Donor-advised funds and qualified charitable distributions have grabbed the spotlight for charitable giving under the new tax law, and for many people, those giving vehicles may work best. But that doesn’t necessarily mean ruling out other ways to give.
For some donors, a charitable gift annuity could be a way to meet charitable goals and ensure a stream of guaranteed income in retirement. “A gift annuity may not be a well-known tool, but it can be a wonderful fit, particularly for seniors,” says Jim Soft, planned giving specialist at the Yellowstone Boys and Girls Ranch Foundation, in Billings, Mont.
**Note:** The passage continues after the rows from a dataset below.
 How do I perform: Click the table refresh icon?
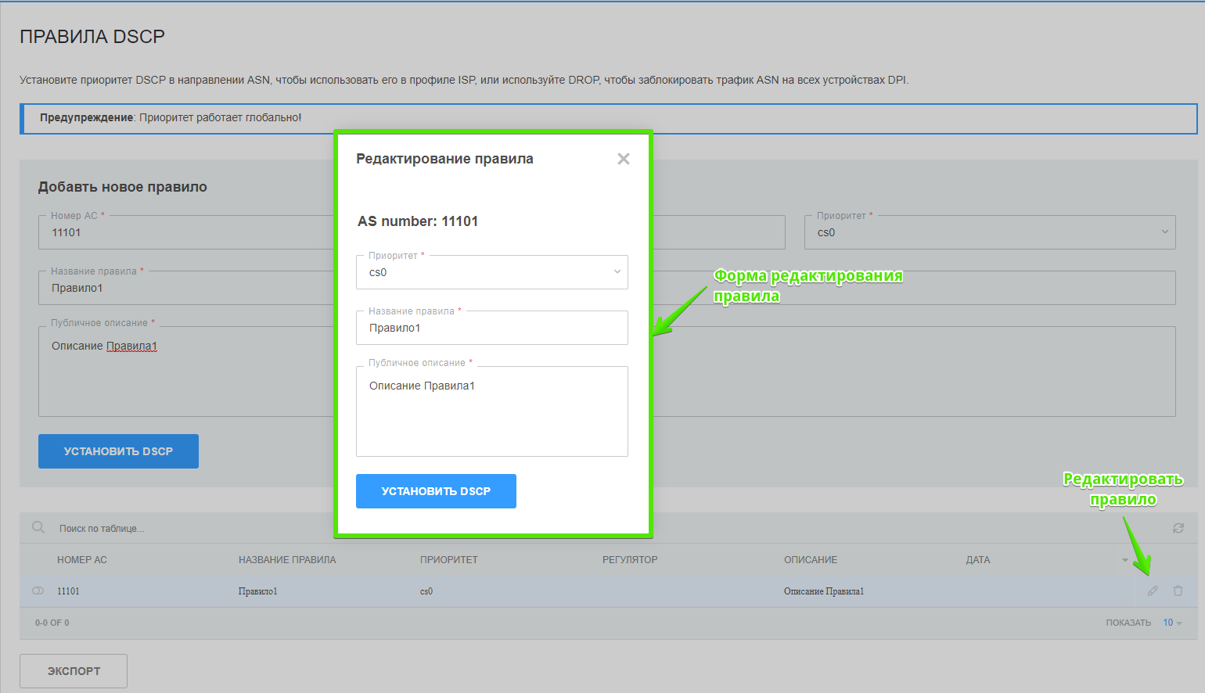[1178, 529]
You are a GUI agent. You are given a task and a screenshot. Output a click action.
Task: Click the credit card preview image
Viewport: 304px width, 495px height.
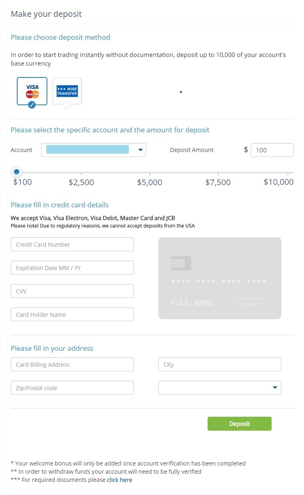point(219,278)
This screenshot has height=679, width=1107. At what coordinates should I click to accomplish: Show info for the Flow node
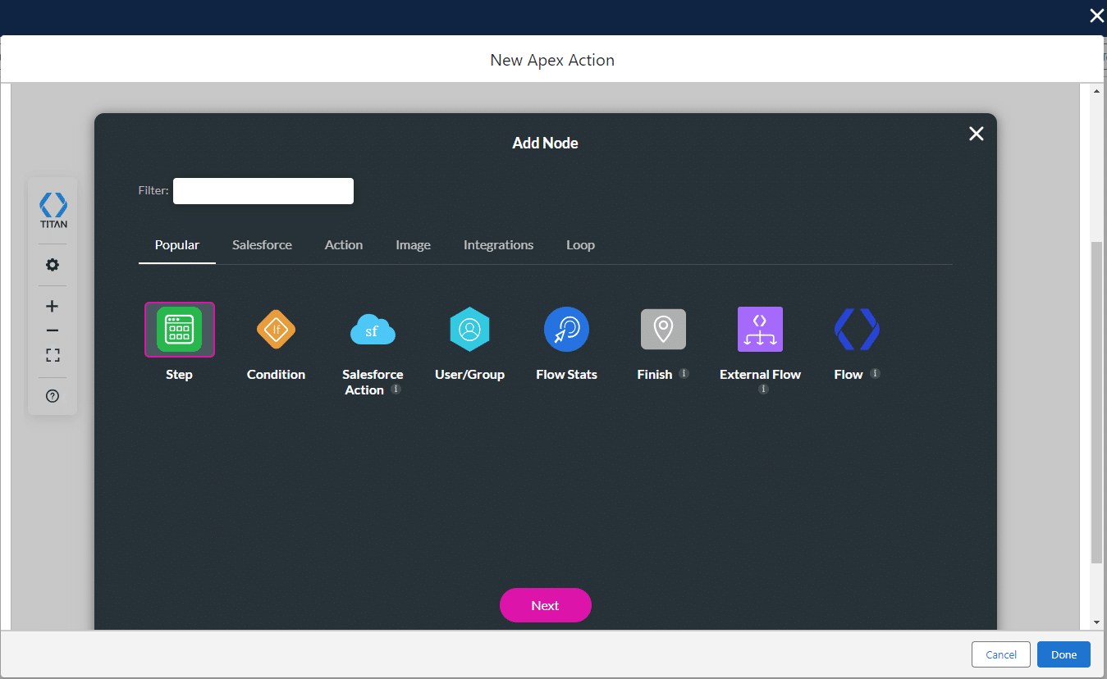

A charitable gift annuity is a contract between a donor and a charity. In return for your irrevocable gift to the charity, you get a charitable deduction in the year of the gift, plus a lifetime stream of income. You can donate cash, appreciated securities or other assets. An annuity works well for a retiree who has charitable intent but may be worried about retirement finances, says Anne Bucciarelli, a director in the wealth strategies group at AB Bernstein. You generally don’t pay fees to set a gift annuity up or maintain it.
To benefit tax-wise, you need to itemize. Otherwise, you won’t be able to use your deduction. You get an immediate charitable tax deduction in the year of your gift, usually between 25 and 55 percent of the amount you transfer to charity. With a cash donation, your annuity income typically will be part ordinary income and part tax-free return of principal.
For appreciated securities, you avoid much of the capital-gains liability upfront, and the rest is spread over your payments. Each January, your charity issues you a 1099R form detailing the tax liabilities on the payments, Soft says. You also should check with your individual charity for details.